This week, the Trailer Automation team has continued testing the sound sensor that recently arrived (shipped via Amazon). We are still encountering problems with the values that appear on the Serial Monitor, a screen associated with our sound sensor’s Arduino code which constantly interprets the sensor’s analog input into digital numbers. The Serial Monitor constantly feeds values from the sensor and then Arduino board onto our screen, which would/should be incredibly helpful as we calibrate this mysterious sensor – but it is not working as intended.

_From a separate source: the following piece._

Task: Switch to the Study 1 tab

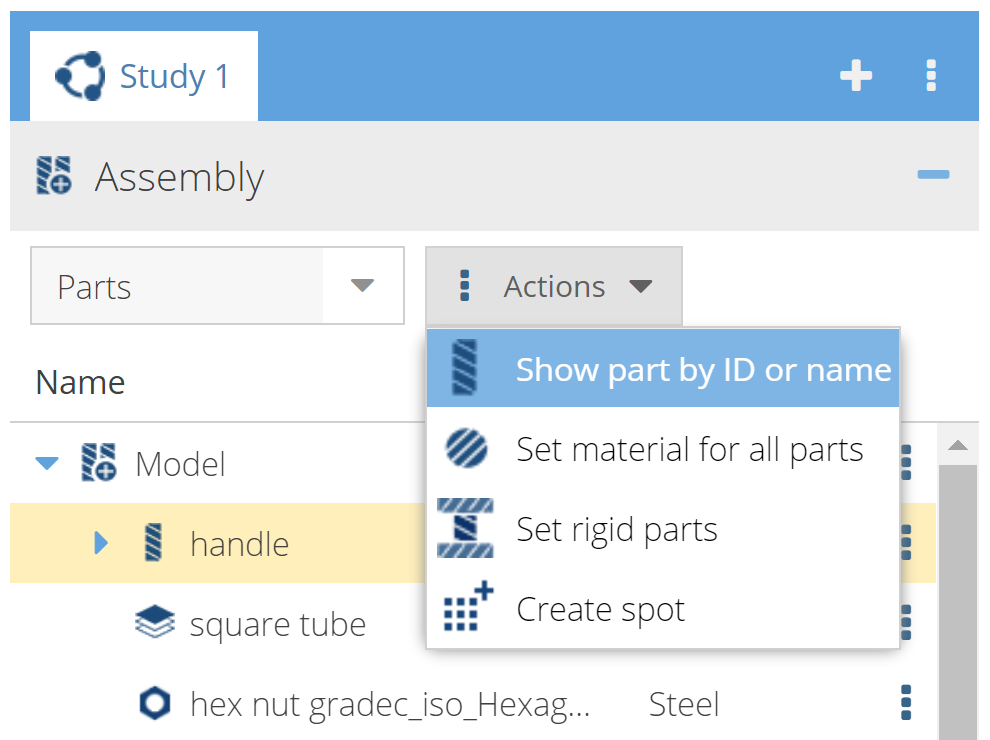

Instead of changing values when we test it with background noise (like the hum of an AC unit), sharper nearby noises (like clapping or shouting), or relative silence, the sensor still spits out seemingly random and arbitrary values. It doesn’t seem to be responding to changes in environment (analog input), which could mean it’s broken, but more likely means that we are missing some vital part of the calibration process.

The frustrating part is that the Instructable that we were working off of does not adequately explain this process. Perhaps its author (“electronichamsters”) assumes that the answers are too obvious and don’t need to be spelled out. But we’ve encountered other inconsistencies with this Instructable in the past, like vocabulary (ex. RFM gateway) that no other Internet resources seem to use. With this in mind, we are trying to wean off this Instructable, and doing more research on other possible models which are more reliable.

Hopefully, the coming weeks will bring our team more success as we try to elicit a response from our sound sensor. No matter how irritated I get with that little sensor, I always remind myself – computers don’t make errors. Humans do! The error must be in our code or our breadboard. The only problem is that our breadboarding instructions are not very clear; we’re basically just trying to piece together several different videos, graphics, and instructables into a physical product that actually works for our particular situation. It works about as well as designing our own lesson plan, then teaching it to ourselves – which I suppose is what engineers and innovators do in the real world. I’m still holding out hope that we can finish this whole project on schedule (that is, before the Maker Faire), but before we can add on the other sensors, we have to overcome this huge obstacle! And from such a tiny, tiny sensor.